• Work task
Copy all lines containing the string "agent" from the records below.

• Data under study
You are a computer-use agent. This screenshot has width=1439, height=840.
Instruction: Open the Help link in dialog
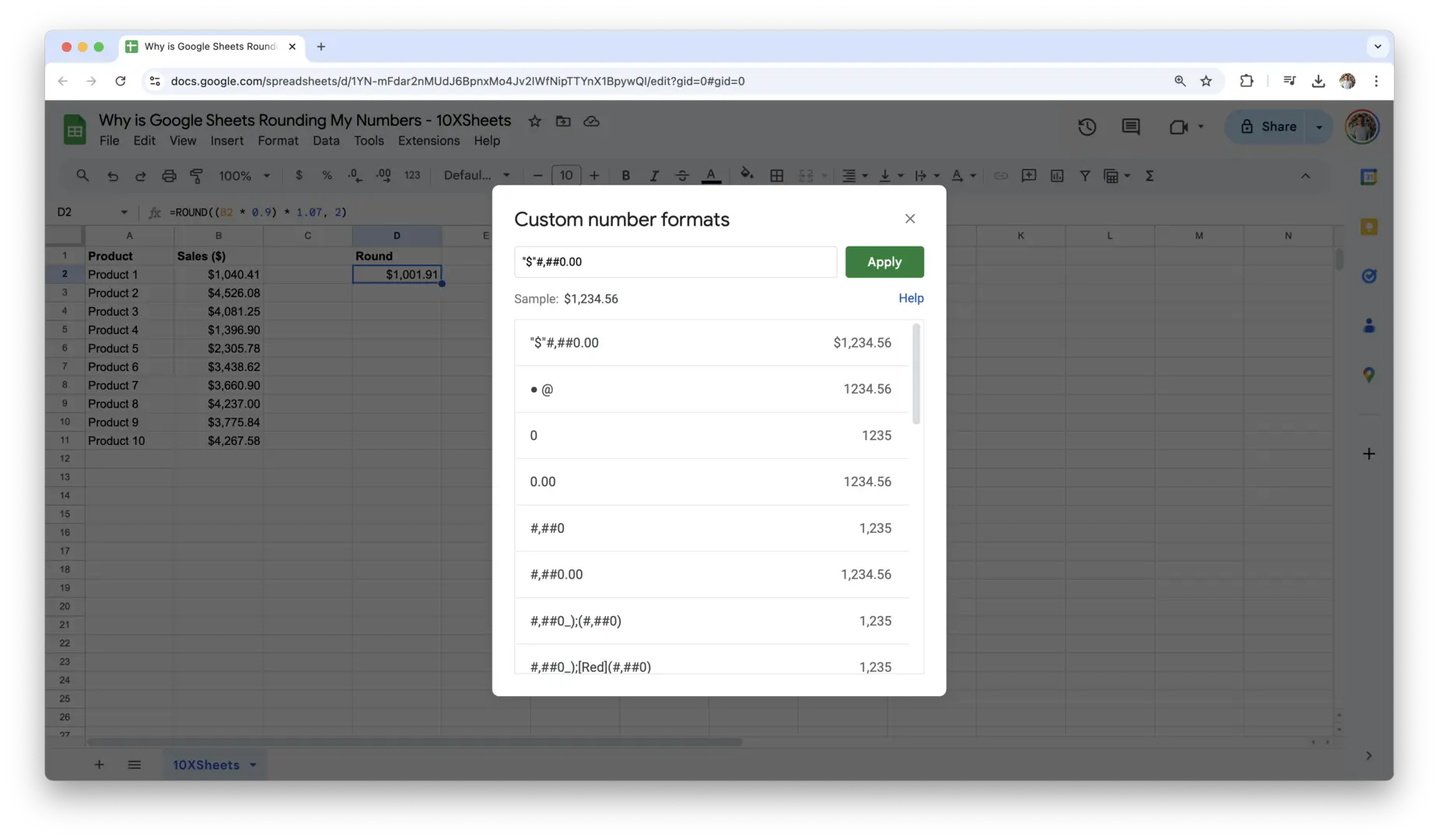[x=911, y=299]
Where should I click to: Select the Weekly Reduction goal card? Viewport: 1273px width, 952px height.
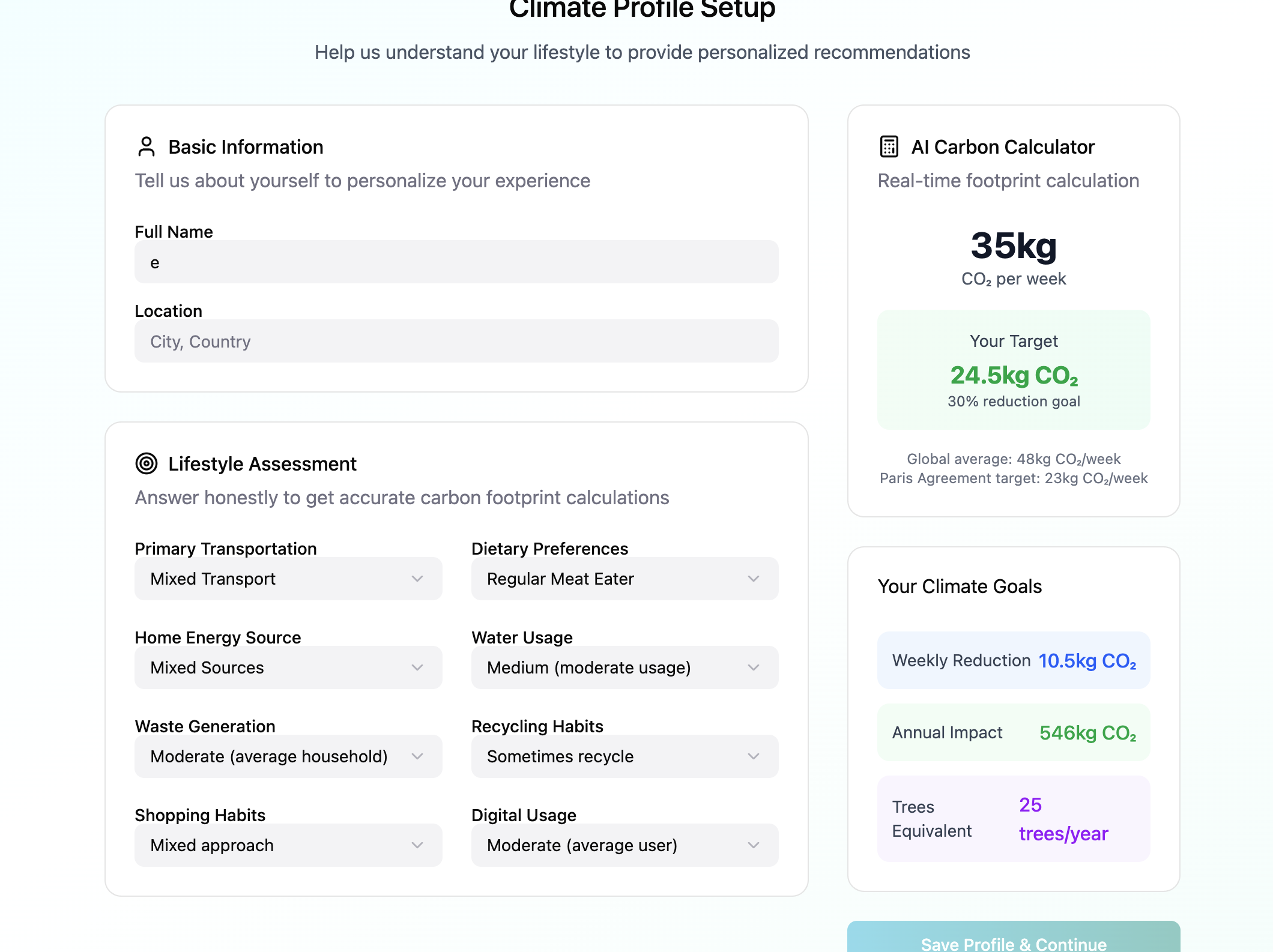(1013, 660)
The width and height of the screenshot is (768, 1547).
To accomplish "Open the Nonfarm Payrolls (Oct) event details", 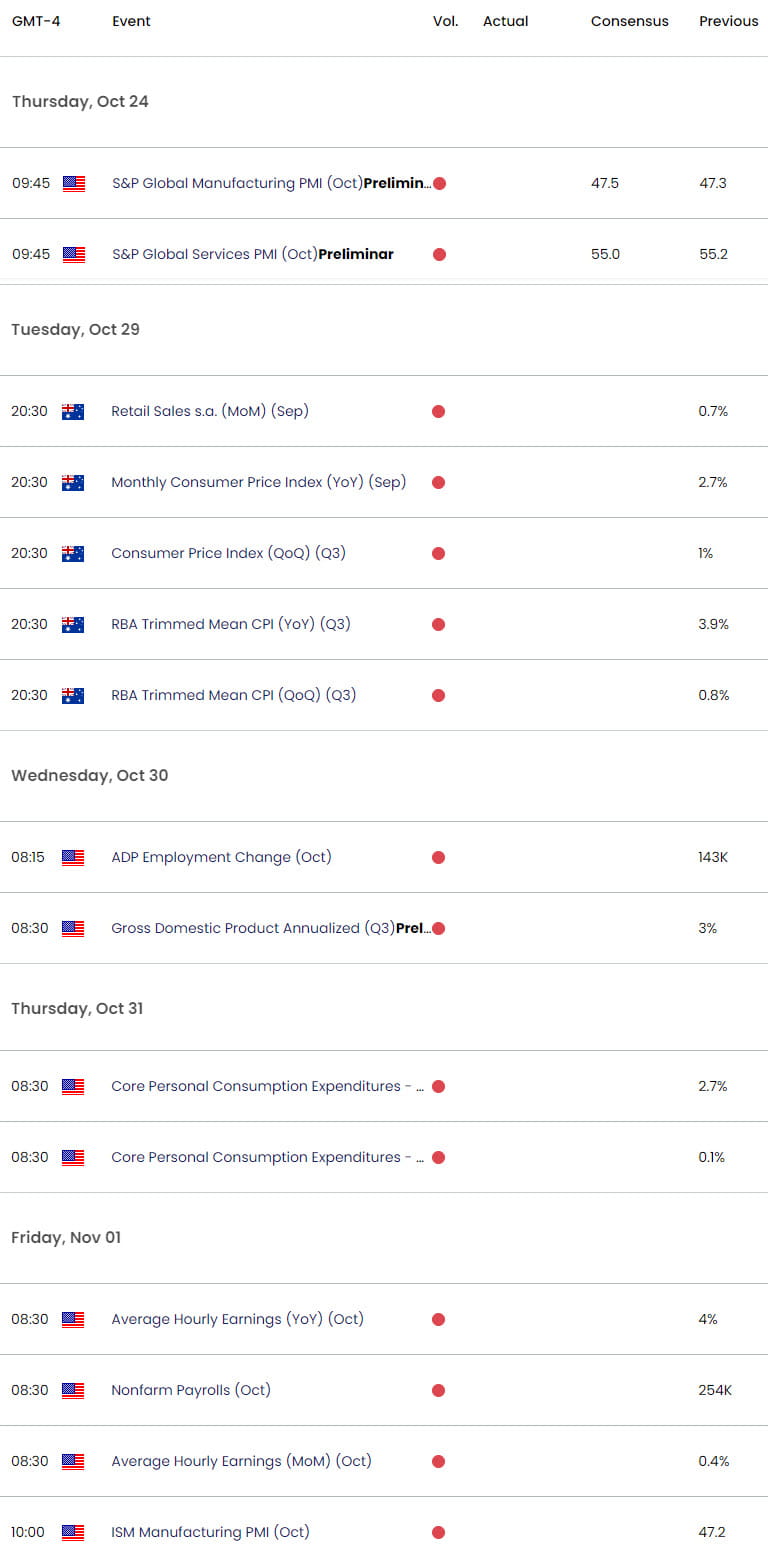I will (x=191, y=1390).
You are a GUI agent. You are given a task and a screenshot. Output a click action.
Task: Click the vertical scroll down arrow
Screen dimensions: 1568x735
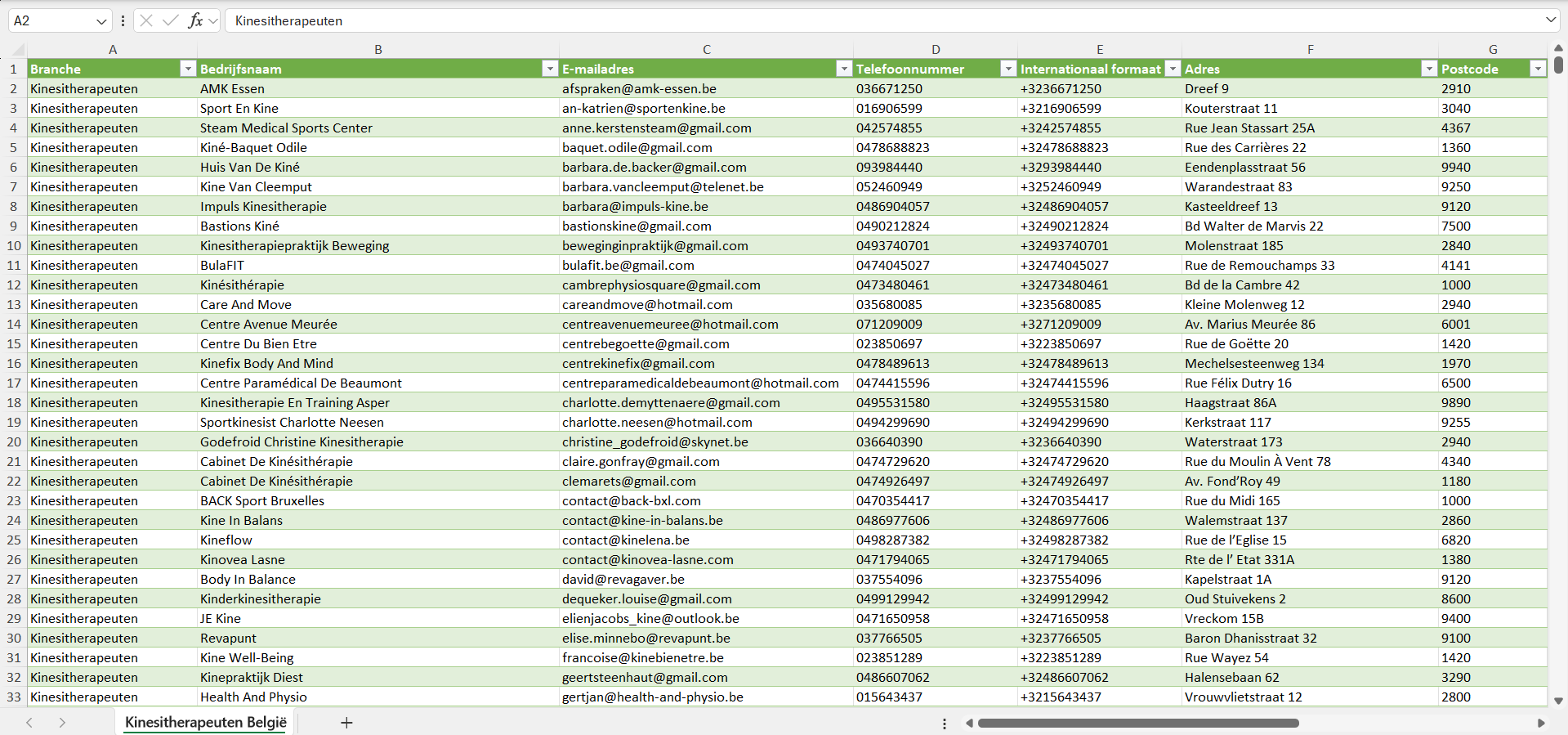click(1558, 701)
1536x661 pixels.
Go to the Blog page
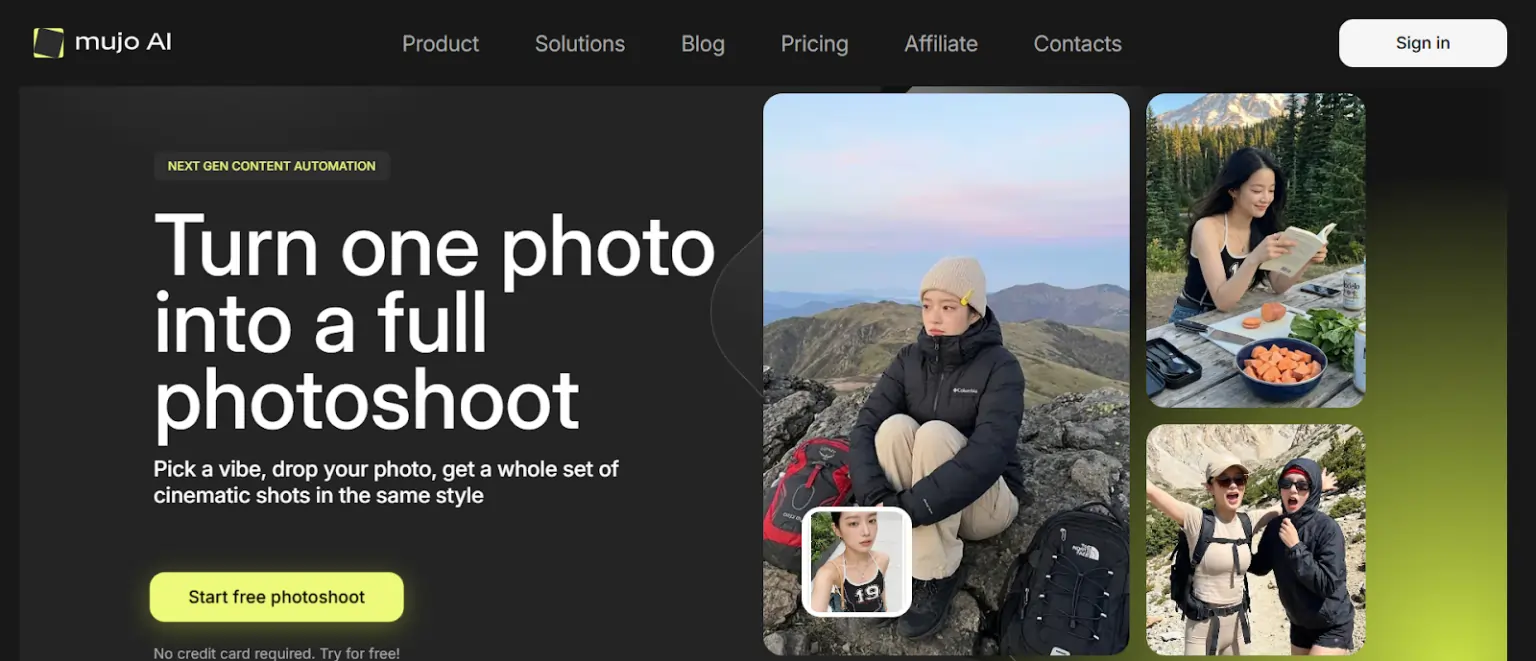(702, 44)
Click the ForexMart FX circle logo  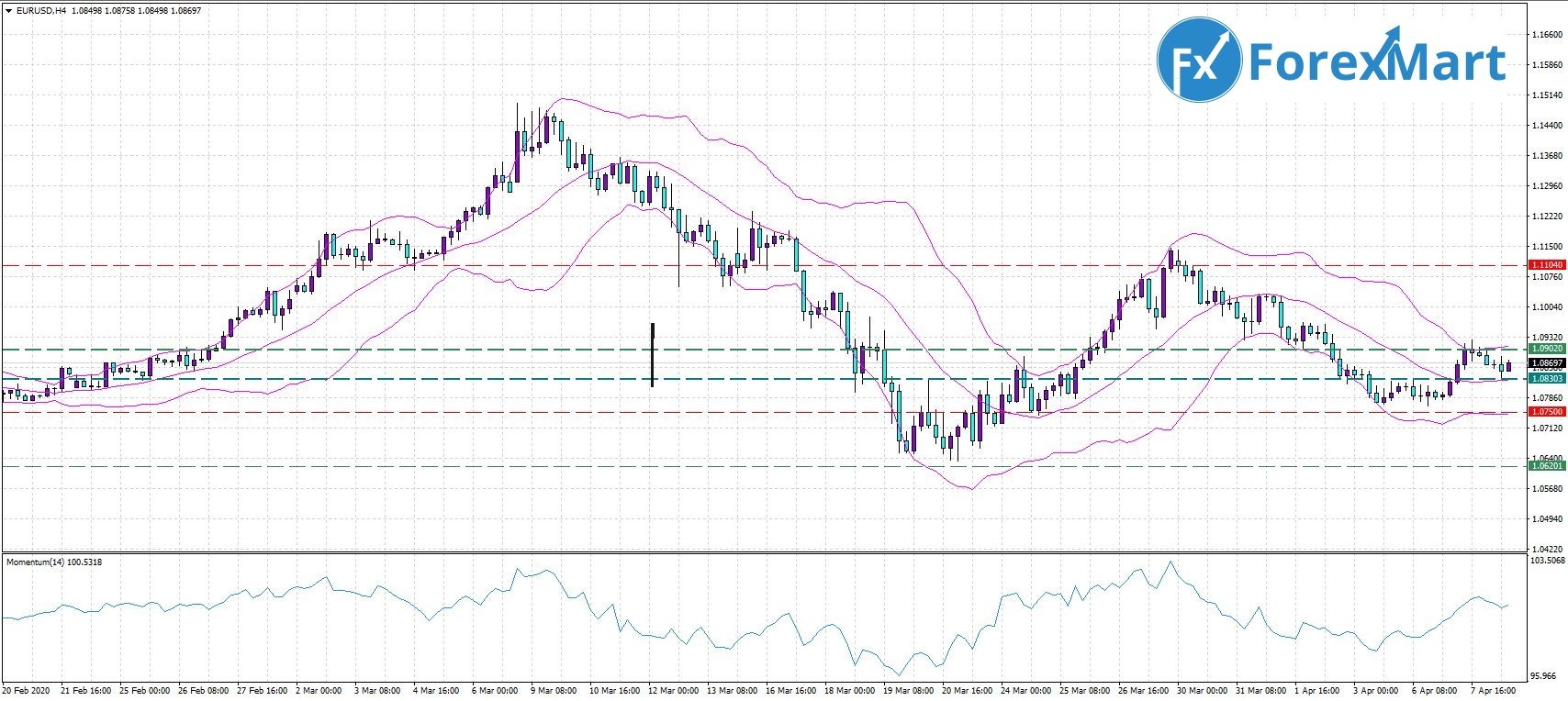pos(1198,60)
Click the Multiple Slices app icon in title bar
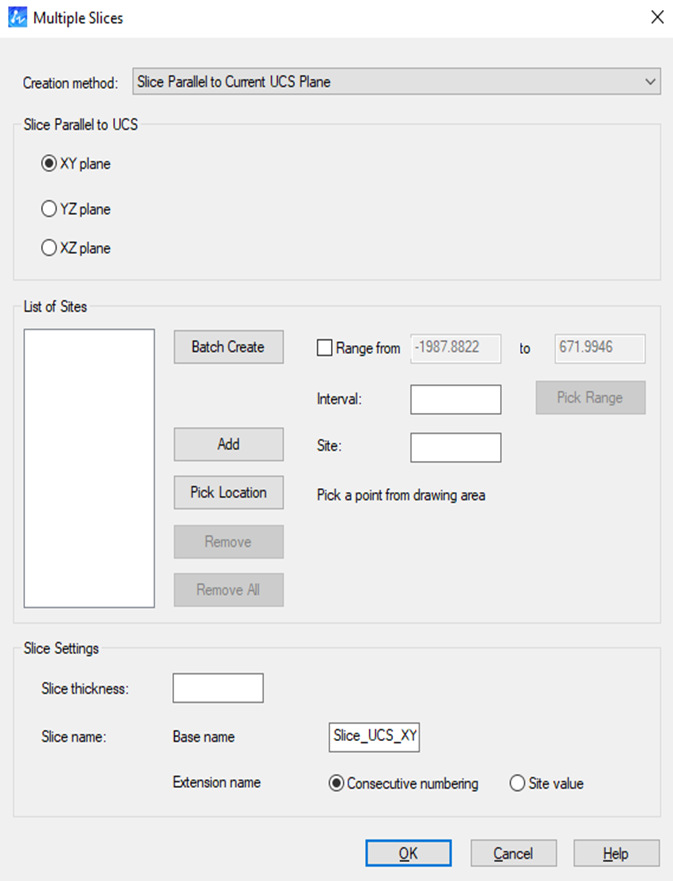The height and width of the screenshot is (881, 673). (x=17, y=17)
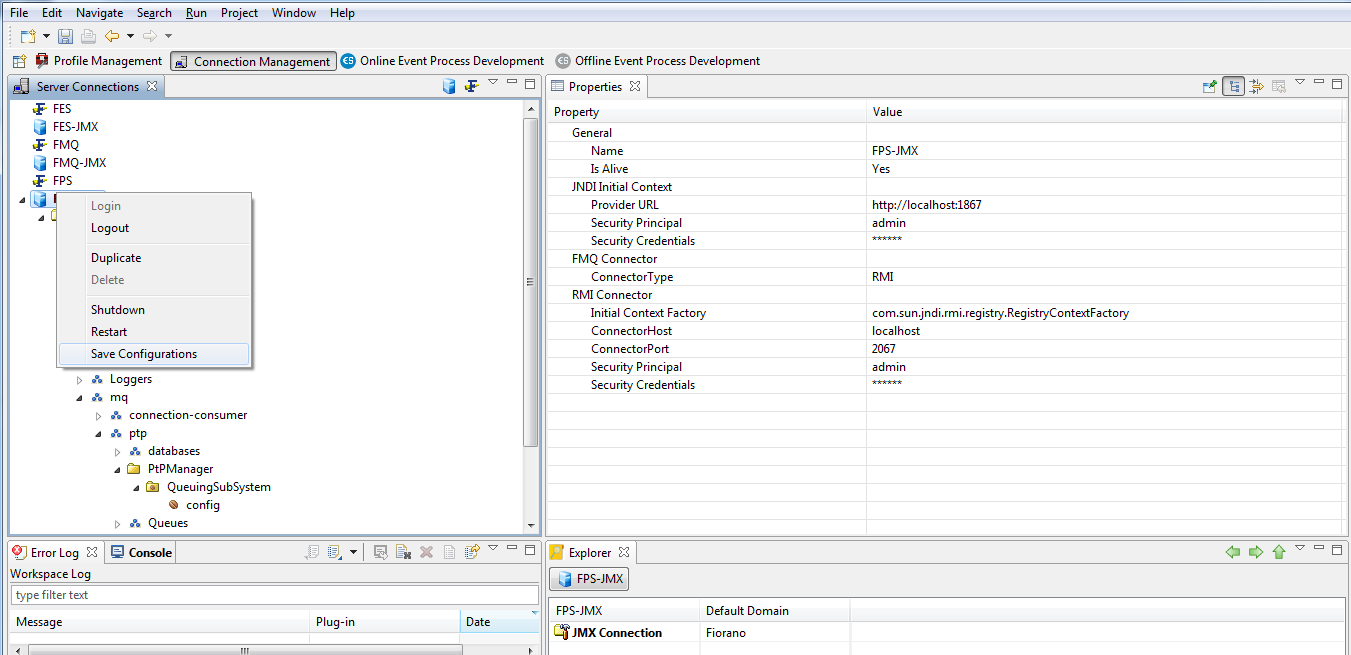The image size is (1351, 655).
Task: Open the Properties view menu dropdown
Action: click(x=1300, y=83)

• Result for this exercise
You are a computer-use agent. This screenshot has width=1439, height=840.
You are a GUI agent. You are given a task and a screenshot. Output a click action.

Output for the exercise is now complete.